Summary: In this Lesson 3 we continue to provide a complete foundation and broad understanding of the technical issues surrounding an IoT or streaming system so that the reader can make intelligent decisions and ask informed questions when planning their IoT system.
In Lesson 1 |
In Lesson 2 |
In This Article |
Is it IoT or Streaming |
Stream Processing – Open Source |
Three Data Handling Paradigms – Spark versus Storm |
Basics of IoT Architecture – Open Source |
What Can Stream Processors Do |
Streaming and Real Time Analytics |
Data Capture – Open Source with Options |
Open Source Options for Stream Processors |
Beyond Open Source for Streaming |
Storage – Open Source with Options |
Spark Streaming and Storm |
Competitors to Consider |
Query – Open Source Open Source with Options |
Lambda Architecture – Speed plus Safety |
Trends to Watch |
|
Do You Really Need a Stream Processor |
|
|
Four Applications of Sensor Data |
|
Continuing from Lesson 2, our intent is to provide a broad foundation for folks who are starting to think about streaming and IoT. In this lesson we’ll explain how Spark and Storm handle data streams differently, discuss what real time analytics actually means, offer some alternatives for streaming beyond open source, and suggest some trends you should watch in this fast evolving space.
Three Data Handling Paradigms: SPARK Versus Storm
When users compare SPARK versus Storm the conversation usually focuses on the difference in the way they handle the incoming data stream.
- Storm processes incoming data one event at a time – called Atomic processing.
- SPARK processes incoming data in very small batches – called Micro Batch.
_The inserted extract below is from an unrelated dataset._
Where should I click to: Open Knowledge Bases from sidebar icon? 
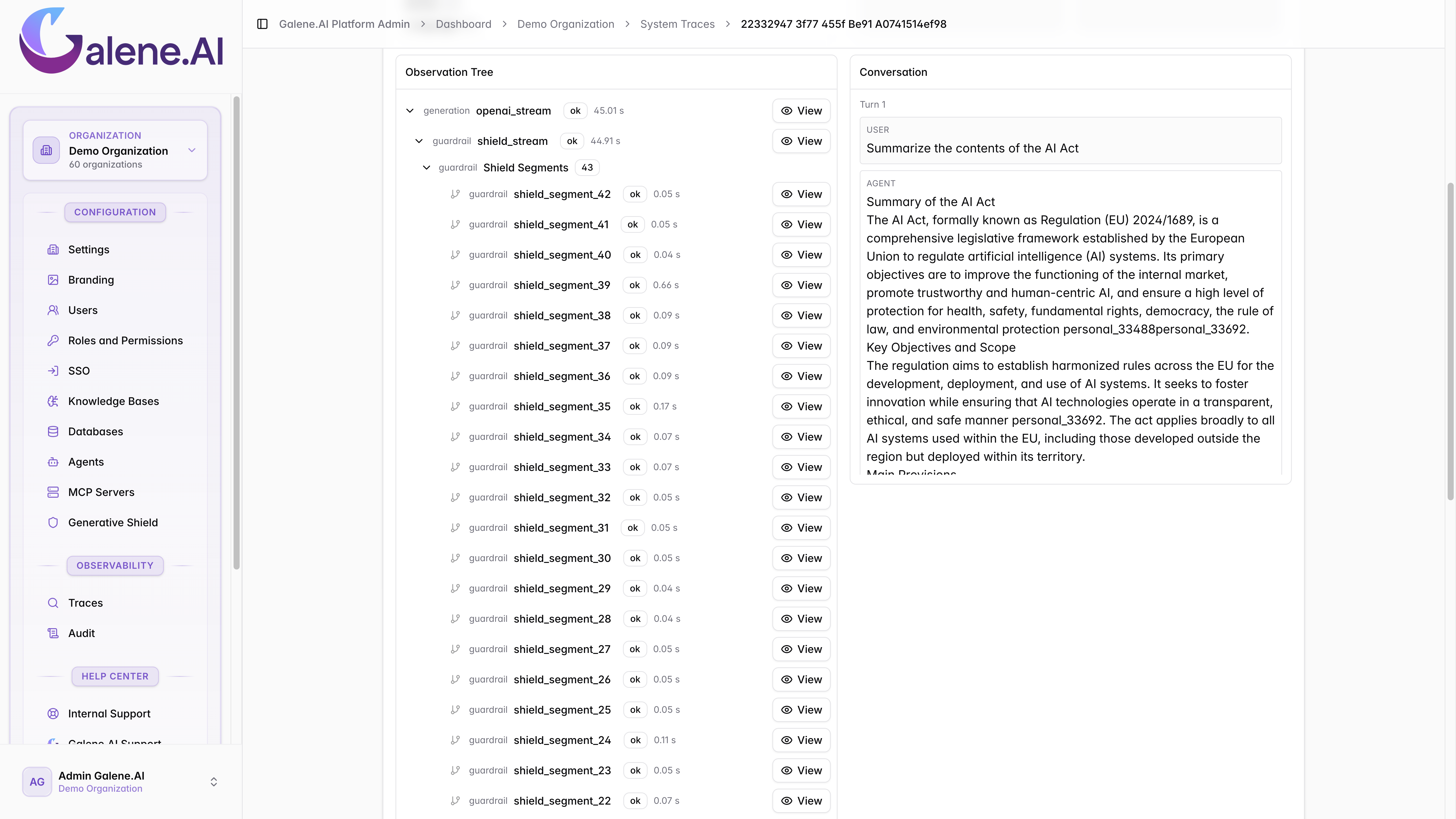[53, 401]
A SPARK micro batch is typically between ½ second and 10 seconds depending on how often the sensors are transmitting. You can define this value.
- A third method called Windowing allows for much longer windows of time and can be useful in some text or sentiment analysis applications, or systems in which signals only evolve over a relatively long period of time.
Atomic: (aka one-tuple-at-a-time) Processes each inbound data event as a separate element. This is the most intuitively obvious but also the most computationally expensive design. For example, it’s used to guarantee fastest processing of individual events with least delay in transmitting the event to the subscriber. Seen often for customer transactional inputs so that if some element of the event block fails the entire block is not deleted but moved to a bad record file that can later be processed further. Apache Storm uses this paradigm.
Micro batching: The critique of this approach is that it processes in batches (not atomic level streaming) but typically those batches are extremely small encompassing actions that occur within only a few seconds. You can adjust the time window. This makes the process somewhat more efficient. SPARK Streaming uses this paradigm.
Windowing: A hybrid of the two approaches, Windowing maintains the atomic processing of each data item but creates pseudo-batches (windows) to make processing more efficient. This also allows for many more sophisticated interpretations such as sliding windows (e.g. everything that occurred in the last X period of time).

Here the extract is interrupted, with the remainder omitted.